[Records from a data collection]

▬▬▬

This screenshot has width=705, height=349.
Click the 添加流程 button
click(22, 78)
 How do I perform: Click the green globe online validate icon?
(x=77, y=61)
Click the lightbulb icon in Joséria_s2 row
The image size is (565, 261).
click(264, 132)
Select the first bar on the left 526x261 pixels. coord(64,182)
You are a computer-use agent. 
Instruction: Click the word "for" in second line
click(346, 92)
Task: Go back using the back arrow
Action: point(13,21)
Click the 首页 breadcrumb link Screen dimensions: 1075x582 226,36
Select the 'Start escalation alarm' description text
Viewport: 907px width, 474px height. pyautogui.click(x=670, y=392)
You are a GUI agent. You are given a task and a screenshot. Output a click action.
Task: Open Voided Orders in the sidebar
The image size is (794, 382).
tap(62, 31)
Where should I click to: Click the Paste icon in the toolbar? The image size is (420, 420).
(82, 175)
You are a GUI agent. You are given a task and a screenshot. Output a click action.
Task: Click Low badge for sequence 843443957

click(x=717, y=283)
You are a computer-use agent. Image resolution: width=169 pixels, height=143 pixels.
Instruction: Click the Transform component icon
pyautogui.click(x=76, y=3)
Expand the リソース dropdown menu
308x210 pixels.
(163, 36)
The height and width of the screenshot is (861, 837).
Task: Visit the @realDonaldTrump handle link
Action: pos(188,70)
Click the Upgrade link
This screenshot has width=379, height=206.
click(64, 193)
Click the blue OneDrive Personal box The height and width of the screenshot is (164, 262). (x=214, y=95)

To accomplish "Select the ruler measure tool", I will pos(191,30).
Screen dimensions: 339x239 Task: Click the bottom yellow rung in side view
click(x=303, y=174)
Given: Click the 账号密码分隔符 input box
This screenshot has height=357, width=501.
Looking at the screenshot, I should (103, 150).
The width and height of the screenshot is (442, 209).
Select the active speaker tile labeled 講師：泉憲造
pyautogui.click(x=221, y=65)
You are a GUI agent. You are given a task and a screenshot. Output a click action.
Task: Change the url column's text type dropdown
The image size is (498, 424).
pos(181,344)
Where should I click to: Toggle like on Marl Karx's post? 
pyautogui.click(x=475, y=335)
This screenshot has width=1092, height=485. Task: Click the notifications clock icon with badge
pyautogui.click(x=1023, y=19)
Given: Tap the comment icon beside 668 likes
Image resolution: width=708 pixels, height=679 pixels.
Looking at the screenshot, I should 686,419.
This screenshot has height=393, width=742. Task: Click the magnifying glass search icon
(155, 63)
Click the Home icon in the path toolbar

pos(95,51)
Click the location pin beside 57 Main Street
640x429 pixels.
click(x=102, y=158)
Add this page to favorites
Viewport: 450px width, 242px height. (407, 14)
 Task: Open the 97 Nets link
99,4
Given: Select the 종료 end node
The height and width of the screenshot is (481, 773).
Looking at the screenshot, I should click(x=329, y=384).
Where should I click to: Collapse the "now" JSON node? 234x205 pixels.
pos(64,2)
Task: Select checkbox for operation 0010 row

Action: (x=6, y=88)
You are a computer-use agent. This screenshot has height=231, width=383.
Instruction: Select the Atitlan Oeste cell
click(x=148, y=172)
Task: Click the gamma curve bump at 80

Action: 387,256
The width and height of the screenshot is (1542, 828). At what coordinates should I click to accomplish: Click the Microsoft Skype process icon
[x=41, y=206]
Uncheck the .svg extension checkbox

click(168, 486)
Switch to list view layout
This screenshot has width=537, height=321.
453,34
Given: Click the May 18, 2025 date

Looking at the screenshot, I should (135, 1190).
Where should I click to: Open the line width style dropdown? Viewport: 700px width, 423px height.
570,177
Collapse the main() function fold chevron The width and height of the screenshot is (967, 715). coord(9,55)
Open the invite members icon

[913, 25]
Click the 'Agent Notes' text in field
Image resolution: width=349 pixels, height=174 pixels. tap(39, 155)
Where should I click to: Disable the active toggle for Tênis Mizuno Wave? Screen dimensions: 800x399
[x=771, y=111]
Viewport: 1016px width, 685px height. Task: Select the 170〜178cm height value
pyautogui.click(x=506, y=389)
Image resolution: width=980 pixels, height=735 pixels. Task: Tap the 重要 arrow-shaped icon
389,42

▬▬▬

Exactly as they stand above, write out all the entries again.

This screenshot has width=705, height=349.
Click the 添加流程 button
click(22, 78)
 How do I perform: Click the green globe online validate icon?
(x=77, y=61)
Click the lightbulb icon in Joséria_s2 row
The image size is (565, 261).
click(264, 132)
Select the first bar on the left 526x261 pixels. coord(64,182)
You are a computer-use agent. 
Instruction: Click the word "for" in second line
click(346, 92)
Task: Go back using the back arrow
Action: point(13,21)
Click the 首页 breadcrumb link Screen dimensions: 1075x582 226,36
Select the 'Start escalation alarm' description text
Viewport: 907px width, 474px height. pyautogui.click(x=670, y=392)
You are a GUI agent. You are given a task and a screenshot. Output a click action.
Task: Open Voided Orders in the sidebar
The image size is (794, 382).
tap(62, 31)
Where should I click to: Click the Paste icon in the toolbar? The image size is (420, 420).
(82, 175)
You are a GUI agent. You are given a task and a screenshot. Output a click action.
Task: Click Low badge for sequence 843443957

click(x=717, y=283)
You are a computer-use agent. Image resolution: width=169 pixels, height=143 pixels.
Instruction: Click the Transform component icon
pyautogui.click(x=76, y=3)
Expand the リソース dropdown menu
308x210 pixels.
(163, 36)
The height and width of the screenshot is (861, 837).
Task: Visit the @realDonaldTrump handle link
Action: pos(188,70)
Click the Upgrade link
This screenshot has width=379, height=206.
click(64, 193)
Click the blue OneDrive Personal box The height and width of the screenshot is (164, 262). (x=214, y=95)

To accomplish "Select the ruler measure tool", I will pos(191,30).
Screen dimensions: 339x239 Task: Click the bottom yellow rung in side view
click(x=303, y=174)
Given: Click the 账号密码分隔符 input box
This screenshot has height=357, width=501.
Looking at the screenshot, I should (103, 150).
The width and height of the screenshot is (442, 209).
Select the active speaker tile labeled 講師：泉憲造
pyautogui.click(x=221, y=65)
You are a GUI agent. You are given a task and a screenshot. Output a click action.
Task: Change the url column's text type dropdown
The image size is (498, 424).
pos(181,344)
Where should I click to: Toggle like on Marl Karx's post? 
pyautogui.click(x=475, y=335)
This screenshot has width=1092, height=485. Task: Click the notifications clock icon with badge
pyautogui.click(x=1023, y=19)
Given: Tap the comment icon beside 668 likes
Image resolution: width=708 pixels, height=679 pixels.
Looking at the screenshot, I should 686,419.
This screenshot has height=393, width=742. Task: Click the magnifying glass search icon
(155, 63)
Click the Home icon in the path toolbar

pos(95,51)
Click the location pin beside 57 Main Street
640x429 pixels.
click(x=102, y=158)
Add this page to favorites
Viewport: 450px width, 242px height. (407, 14)
 Task: Open the 97 Nets link
99,4
Given: Select the 종료 end node
The height and width of the screenshot is (481, 773).
Looking at the screenshot, I should click(x=329, y=384).
Where should I click to: Collapse the "now" JSON node? 234x205 pixels.
pos(64,2)
Task: Select checkbox for operation 0010 row

Action: (x=6, y=88)
You are a computer-use agent. This screenshot has height=231, width=383.
Instruction: Select the Atitlan Oeste cell
click(x=148, y=172)
Task: Click the gamma curve bump at 80

Action: 387,256
The width and height of the screenshot is (1542, 828). At what coordinates should I click to accomplish: Click the Microsoft Skype process icon
[x=41, y=206]
Uncheck the .svg extension checkbox

click(168, 486)
Switch to list view layout
This screenshot has width=537, height=321.
453,34
Given: Click the May 18, 2025 date

Looking at the screenshot, I should (135, 1190).
Where should I click to: Open the line width style dropdown? Viewport: 700px width, 423px height.
570,177
Collapse the main() function fold chevron The width and height of the screenshot is (967, 715). coord(9,55)
Open the invite members icon

[913, 25]
Click the 'Agent Notes' text in field
Image resolution: width=349 pixels, height=174 pixels. tap(39, 155)
Where should I click to: Disable the active toggle for Tênis Mizuno Wave? Screen dimensions: 800x399
[x=771, y=111]
Viewport: 1016px width, 685px height. Task: Select the 170〜178cm height value
pyautogui.click(x=506, y=389)
Image resolution: width=980 pixels, height=735 pixels. Task: Tap the 重要 arrow-shaped icon
389,42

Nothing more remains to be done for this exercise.